(Record extracts begins)
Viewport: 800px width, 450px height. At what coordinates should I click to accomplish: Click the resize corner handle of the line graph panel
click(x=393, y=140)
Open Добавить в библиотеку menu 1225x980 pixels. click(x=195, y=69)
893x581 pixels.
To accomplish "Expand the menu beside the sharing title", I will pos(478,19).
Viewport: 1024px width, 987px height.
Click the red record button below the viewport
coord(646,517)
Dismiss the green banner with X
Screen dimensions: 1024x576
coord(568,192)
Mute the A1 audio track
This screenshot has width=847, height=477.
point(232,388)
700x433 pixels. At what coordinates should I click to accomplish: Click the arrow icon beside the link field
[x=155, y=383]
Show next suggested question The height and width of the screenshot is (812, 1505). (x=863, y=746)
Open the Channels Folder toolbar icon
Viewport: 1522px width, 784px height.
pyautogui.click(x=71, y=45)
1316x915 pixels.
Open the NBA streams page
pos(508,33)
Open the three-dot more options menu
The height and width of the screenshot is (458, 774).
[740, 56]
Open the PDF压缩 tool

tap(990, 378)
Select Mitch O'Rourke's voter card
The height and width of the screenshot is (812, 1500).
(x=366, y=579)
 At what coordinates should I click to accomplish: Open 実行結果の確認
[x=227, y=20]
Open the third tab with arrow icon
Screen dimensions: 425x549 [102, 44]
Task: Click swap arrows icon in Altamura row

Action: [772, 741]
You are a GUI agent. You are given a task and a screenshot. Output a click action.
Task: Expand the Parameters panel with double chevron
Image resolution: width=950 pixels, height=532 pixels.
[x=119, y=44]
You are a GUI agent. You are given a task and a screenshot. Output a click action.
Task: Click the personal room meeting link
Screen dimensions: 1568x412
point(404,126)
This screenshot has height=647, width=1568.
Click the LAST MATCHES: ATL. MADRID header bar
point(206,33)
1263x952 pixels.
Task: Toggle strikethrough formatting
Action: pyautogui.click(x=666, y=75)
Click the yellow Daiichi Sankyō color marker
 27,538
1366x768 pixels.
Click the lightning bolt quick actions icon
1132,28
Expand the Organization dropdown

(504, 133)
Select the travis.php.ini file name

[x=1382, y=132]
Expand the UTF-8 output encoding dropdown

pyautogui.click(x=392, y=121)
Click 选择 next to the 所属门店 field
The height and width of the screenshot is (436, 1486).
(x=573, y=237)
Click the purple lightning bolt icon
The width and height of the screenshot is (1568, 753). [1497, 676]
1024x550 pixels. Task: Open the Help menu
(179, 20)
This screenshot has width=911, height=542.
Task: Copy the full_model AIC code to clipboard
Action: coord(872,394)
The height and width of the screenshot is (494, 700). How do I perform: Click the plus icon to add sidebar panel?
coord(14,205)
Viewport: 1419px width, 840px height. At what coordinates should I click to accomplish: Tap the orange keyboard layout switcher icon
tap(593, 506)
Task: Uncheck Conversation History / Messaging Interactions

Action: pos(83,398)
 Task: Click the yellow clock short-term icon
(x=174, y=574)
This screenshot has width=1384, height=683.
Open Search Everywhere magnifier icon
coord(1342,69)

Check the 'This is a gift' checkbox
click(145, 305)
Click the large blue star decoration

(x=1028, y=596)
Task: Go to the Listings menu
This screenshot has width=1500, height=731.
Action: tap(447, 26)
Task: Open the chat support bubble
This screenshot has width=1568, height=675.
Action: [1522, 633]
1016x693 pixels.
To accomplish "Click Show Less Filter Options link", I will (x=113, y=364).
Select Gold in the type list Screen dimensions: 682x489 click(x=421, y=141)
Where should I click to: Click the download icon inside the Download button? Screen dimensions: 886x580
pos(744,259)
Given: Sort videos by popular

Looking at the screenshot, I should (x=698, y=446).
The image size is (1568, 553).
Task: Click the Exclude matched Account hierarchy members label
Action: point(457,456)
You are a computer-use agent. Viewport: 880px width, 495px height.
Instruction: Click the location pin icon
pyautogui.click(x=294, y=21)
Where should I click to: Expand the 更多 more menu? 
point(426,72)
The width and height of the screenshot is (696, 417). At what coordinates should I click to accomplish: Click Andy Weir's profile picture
(Record extracts ends)
* What the task asks
Go through the data and copy each line exactly as it was written.

* Answer for the task
Viewport: 800px width, 450px height. At what coordinates should I click to accomplish: Click the resize corner handle of the line graph panel
click(x=393, y=140)
Open Добавить в библиотеку menu 1225x980 pixels. click(x=195, y=69)
893x581 pixels.
To accomplish "Expand the menu beside the sharing title", I will pos(478,19).
Viewport: 1024px width, 987px height.
Click the red record button below the viewport
coord(646,517)
Dismiss the green banner with X
Screen dimensions: 1024x576
coord(568,192)
Mute the A1 audio track
This screenshot has width=847, height=477.
point(232,388)
700x433 pixels. At what coordinates should I click to accomplish: Click the arrow icon beside the link field
[x=155, y=383]
Show next suggested question The height and width of the screenshot is (812, 1505). (x=863, y=746)
Open the Channels Folder toolbar icon
Viewport: 1522px width, 784px height.
pyautogui.click(x=71, y=45)
1316x915 pixels.
Open the NBA streams page
pos(508,33)
Open the three-dot more options menu
The height and width of the screenshot is (458, 774).
[740, 56]
Open the PDF压缩 tool

tap(990, 378)
Select Mitch O'Rourke's voter card
The height and width of the screenshot is (812, 1500).
(x=366, y=579)
 At what coordinates should I click to accomplish: Open 実行結果の確認
[x=227, y=20]
Open the third tab with arrow icon
Screen dimensions: 425x549 [102, 44]
Task: Click swap arrows icon in Altamura row

Action: [772, 741]
You are a GUI agent. You are given a task and a screenshot. Output a click action.
Task: Expand the Parameters panel with double chevron
Image resolution: width=950 pixels, height=532 pixels.
[x=119, y=44]
You are a GUI agent. You are given a task and a screenshot. Output a click action.
Task: Click the personal room meeting link
Screen dimensions: 1568x412
point(404,126)
This screenshot has height=647, width=1568.
Click the LAST MATCHES: ATL. MADRID header bar
point(206,33)
1263x952 pixels.
Task: Toggle strikethrough formatting
Action: pyautogui.click(x=666, y=75)
Click the yellow Daiichi Sankyō color marker
 27,538
1366x768 pixels.
Click the lightning bolt quick actions icon
1132,28
Expand the Organization dropdown

(504, 133)
Select the travis.php.ini file name

[x=1382, y=132]
Expand the UTF-8 output encoding dropdown

pyautogui.click(x=392, y=121)
Click 选择 next to the 所属门店 field
The height and width of the screenshot is (436, 1486).
(x=573, y=237)
Click the purple lightning bolt icon
The width and height of the screenshot is (1568, 753). [1497, 676]
1024x550 pixels. Task: Open the Help menu
(179, 20)
This screenshot has width=911, height=542.
Task: Copy the full_model AIC code to clipboard
Action: coord(872,394)
The height and width of the screenshot is (494, 700). How do I perform: Click the plus icon to add sidebar panel?
coord(14,205)
Viewport: 1419px width, 840px height. At what coordinates should I click to accomplish: Tap the orange keyboard layout switcher icon
tap(593, 506)
Task: Uncheck Conversation History / Messaging Interactions

Action: pos(83,398)
 Task: Click the yellow clock short-term icon
(x=174, y=574)
This screenshot has width=1384, height=683.
Open Search Everywhere magnifier icon
coord(1342,69)

Check the 'This is a gift' checkbox
click(145, 305)
Click the large blue star decoration

(x=1028, y=596)
Task: Go to the Listings menu
This screenshot has width=1500, height=731.
Action: tap(447, 26)
Task: Open the chat support bubble
This screenshot has width=1568, height=675.
Action: [1522, 633]
1016x693 pixels.
To accomplish "Click Show Less Filter Options link", I will (x=113, y=364).
Select Gold in the type list Screen dimensions: 682x489 click(x=421, y=141)
Where should I click to: Click the download icon inside the Download button? Screen dimensions: 886x580
pos(744,259)
Given: Sort videos by popular

Looking at the screenshot, I should (x=698, y=446).
The image size is (1568, 553).
Task: Click the Exclude matched Account hierarchy members label
Action: point(457,456)
You are a computer-use agent. Viewport: 880px width, 495px height.
Instruction: Click the location pin icon
pyautogui.click(x=294, y=21)
Where should I click to: Expand the 更多 more menu? 
point(426,72)
The width and height of the screenshot is (696, 417). At what coordinates should I click to accomplish: Click Andy Weir's profile picture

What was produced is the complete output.